• Texte d'étude:
-------

Monsieur [S] [Y] retient à juste titre la somme de 6 985,62 € comme salaire mensuel de référence, cette somme correspondant au douzième de la rémunération brute de l’année 2001, la prétention de la S.A. AIR FRANCE à ne prendre en compte que la rémunération soumise aux cotisations de la Caisse de retraite du personnel navigant n’étant pas fondée.
Pour les calculs prorata temporis, il convient donc de retenir une unité jour de :
6 985,62 : 30 = 232,854.
Au moment de la perte de licence, Monsieur [S] [Y] était en incapacité temporaire depuis le 18 janvier 2002, avec maintien de l’intégralité du salaire pendant 180 jours, soit jusqu’au 16 juillet 2002 inclus. A compter de cette date, il était en longue maladie, avec maintien de 75 % du salaire.

-------

• Questions d'étude:
1. D'après le texte d'étude, jusqu'à quelle date Monsieur [S] [Y] a-t-il gardé la totalité de son salaire ?
2. Restituez mot pour mot le passage du texte d'étude qui va de « Monsieur [S] [Y] retient » à « 30 = 232,854. ».

-------

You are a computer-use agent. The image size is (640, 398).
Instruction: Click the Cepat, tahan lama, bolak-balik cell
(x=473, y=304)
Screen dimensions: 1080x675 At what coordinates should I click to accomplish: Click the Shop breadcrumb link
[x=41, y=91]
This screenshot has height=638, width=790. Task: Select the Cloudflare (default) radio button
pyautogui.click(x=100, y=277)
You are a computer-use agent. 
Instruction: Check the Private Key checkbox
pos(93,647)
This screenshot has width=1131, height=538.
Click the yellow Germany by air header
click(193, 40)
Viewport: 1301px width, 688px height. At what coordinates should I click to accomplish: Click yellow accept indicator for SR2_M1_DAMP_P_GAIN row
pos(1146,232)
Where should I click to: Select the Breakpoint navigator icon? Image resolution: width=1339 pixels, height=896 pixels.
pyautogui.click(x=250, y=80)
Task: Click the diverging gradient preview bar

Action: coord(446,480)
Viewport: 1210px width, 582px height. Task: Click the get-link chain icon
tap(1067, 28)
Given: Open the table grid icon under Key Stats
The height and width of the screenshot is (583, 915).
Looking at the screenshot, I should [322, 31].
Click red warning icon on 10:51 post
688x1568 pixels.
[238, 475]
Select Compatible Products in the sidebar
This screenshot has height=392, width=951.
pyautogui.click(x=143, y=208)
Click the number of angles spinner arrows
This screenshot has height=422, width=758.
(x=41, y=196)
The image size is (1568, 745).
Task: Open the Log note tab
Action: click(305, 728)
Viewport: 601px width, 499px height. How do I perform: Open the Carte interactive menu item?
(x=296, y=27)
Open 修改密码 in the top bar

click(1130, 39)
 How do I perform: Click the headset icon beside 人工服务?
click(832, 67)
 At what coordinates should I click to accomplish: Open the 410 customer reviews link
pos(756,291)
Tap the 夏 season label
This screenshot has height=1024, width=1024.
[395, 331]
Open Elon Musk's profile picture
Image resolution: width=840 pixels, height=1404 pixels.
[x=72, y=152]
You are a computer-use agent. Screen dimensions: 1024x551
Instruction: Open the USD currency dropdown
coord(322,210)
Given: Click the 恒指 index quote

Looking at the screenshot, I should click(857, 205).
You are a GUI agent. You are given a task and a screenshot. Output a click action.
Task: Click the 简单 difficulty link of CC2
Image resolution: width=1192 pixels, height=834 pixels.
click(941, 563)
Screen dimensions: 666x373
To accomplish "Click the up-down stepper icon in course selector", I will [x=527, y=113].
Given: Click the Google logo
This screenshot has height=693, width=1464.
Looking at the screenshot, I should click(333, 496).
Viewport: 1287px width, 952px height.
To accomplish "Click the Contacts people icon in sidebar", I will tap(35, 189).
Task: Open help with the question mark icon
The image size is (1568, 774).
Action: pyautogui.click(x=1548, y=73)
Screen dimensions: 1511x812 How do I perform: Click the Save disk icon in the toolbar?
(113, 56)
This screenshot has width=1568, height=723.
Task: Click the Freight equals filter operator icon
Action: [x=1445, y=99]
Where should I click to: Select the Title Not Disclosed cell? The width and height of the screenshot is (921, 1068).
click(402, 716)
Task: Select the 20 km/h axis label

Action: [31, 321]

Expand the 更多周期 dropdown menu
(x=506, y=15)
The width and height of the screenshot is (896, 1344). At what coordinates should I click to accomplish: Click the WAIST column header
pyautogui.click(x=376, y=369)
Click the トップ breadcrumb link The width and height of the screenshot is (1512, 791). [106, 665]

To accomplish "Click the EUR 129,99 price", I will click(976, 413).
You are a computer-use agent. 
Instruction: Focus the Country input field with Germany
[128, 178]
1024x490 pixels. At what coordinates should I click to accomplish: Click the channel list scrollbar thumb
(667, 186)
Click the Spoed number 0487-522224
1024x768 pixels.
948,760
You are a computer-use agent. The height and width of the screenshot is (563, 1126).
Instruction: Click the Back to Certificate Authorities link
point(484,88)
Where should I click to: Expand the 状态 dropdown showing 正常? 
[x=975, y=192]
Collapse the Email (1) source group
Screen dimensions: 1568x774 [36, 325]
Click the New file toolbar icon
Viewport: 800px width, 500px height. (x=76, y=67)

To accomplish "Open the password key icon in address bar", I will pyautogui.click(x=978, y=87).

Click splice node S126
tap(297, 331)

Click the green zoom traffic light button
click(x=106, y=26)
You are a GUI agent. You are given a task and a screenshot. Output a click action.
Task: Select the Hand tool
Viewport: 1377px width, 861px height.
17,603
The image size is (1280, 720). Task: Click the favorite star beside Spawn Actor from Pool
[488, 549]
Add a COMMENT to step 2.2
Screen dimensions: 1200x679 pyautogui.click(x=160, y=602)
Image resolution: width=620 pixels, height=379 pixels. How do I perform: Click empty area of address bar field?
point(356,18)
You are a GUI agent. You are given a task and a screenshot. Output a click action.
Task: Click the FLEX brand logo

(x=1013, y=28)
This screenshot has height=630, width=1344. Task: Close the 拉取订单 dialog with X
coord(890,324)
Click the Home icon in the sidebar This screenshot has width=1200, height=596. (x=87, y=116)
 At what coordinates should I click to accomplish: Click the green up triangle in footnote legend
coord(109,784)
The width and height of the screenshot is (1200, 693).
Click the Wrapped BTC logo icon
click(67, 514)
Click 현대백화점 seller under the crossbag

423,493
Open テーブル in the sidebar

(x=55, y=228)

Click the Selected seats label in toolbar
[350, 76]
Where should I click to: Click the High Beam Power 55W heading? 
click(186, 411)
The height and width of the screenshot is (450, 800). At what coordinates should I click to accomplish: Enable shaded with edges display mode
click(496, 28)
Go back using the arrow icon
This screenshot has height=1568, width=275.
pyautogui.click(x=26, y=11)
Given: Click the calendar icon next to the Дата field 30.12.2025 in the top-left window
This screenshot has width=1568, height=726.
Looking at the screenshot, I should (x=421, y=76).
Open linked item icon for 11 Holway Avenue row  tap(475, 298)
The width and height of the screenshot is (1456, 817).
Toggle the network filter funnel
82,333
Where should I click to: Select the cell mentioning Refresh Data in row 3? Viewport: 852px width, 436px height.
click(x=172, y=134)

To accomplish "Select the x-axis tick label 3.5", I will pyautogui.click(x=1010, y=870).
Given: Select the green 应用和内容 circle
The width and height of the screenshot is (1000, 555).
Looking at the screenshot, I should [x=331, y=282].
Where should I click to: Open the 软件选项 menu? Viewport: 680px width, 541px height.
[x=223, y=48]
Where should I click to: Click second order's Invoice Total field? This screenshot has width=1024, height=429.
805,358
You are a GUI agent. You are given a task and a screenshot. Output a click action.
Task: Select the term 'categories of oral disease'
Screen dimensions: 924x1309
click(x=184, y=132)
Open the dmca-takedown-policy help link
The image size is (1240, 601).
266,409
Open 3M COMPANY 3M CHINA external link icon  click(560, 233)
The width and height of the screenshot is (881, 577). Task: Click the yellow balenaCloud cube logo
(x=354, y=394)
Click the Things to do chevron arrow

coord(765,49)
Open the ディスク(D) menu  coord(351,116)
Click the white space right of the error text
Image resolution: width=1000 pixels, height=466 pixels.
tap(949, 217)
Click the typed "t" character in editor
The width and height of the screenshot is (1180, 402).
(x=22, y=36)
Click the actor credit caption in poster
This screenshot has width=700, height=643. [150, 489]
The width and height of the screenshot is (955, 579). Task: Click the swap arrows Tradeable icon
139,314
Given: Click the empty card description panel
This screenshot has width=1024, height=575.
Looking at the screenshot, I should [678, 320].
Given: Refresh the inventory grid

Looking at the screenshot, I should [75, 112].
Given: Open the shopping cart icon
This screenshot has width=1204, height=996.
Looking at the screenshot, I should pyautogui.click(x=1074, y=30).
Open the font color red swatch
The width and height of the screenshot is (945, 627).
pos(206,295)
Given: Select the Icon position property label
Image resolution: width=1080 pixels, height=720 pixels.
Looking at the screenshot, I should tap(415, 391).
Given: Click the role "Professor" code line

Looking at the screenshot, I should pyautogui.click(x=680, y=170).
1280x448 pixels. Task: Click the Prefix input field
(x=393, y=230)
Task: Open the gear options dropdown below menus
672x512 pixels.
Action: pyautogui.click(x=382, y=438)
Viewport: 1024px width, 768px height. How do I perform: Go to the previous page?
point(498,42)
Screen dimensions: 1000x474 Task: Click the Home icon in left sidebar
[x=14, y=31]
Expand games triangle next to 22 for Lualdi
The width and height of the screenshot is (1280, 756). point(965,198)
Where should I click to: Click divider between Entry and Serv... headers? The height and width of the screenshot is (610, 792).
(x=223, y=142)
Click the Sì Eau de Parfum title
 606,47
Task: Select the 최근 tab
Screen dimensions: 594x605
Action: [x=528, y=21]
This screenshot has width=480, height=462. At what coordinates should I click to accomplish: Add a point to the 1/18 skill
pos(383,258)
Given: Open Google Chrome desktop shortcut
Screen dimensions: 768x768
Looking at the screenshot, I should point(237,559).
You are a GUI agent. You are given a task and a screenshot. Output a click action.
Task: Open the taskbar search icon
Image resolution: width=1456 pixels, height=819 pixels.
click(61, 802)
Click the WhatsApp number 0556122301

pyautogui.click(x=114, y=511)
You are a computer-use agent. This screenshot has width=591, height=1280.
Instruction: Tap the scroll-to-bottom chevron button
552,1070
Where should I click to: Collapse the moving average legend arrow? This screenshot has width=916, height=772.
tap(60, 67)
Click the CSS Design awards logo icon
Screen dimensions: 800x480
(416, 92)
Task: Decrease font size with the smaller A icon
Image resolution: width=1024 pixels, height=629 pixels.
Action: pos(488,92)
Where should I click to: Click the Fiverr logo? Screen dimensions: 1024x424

-------

• Corrigé:
1. Jusqu'au 16 juillet 2002 inclus.

2.
Monsieur [S] [Y] retient à juste titre la somme de 6 985,62 € comme salaire mensuel de référence, cette somme correspondant au douzième de la rémunération brute de l’année 2001, la prétention de la S.A. AIR FRANCE à ne prendre en compte que la rémunération soumise aux cotisations de la Caisse de retraite du personnel navigant n’étant pas fondée.
Pour les calculs prorata temporis, il convient donc de retenir une unité jour de :
6 985,62 : 30 = 232,854.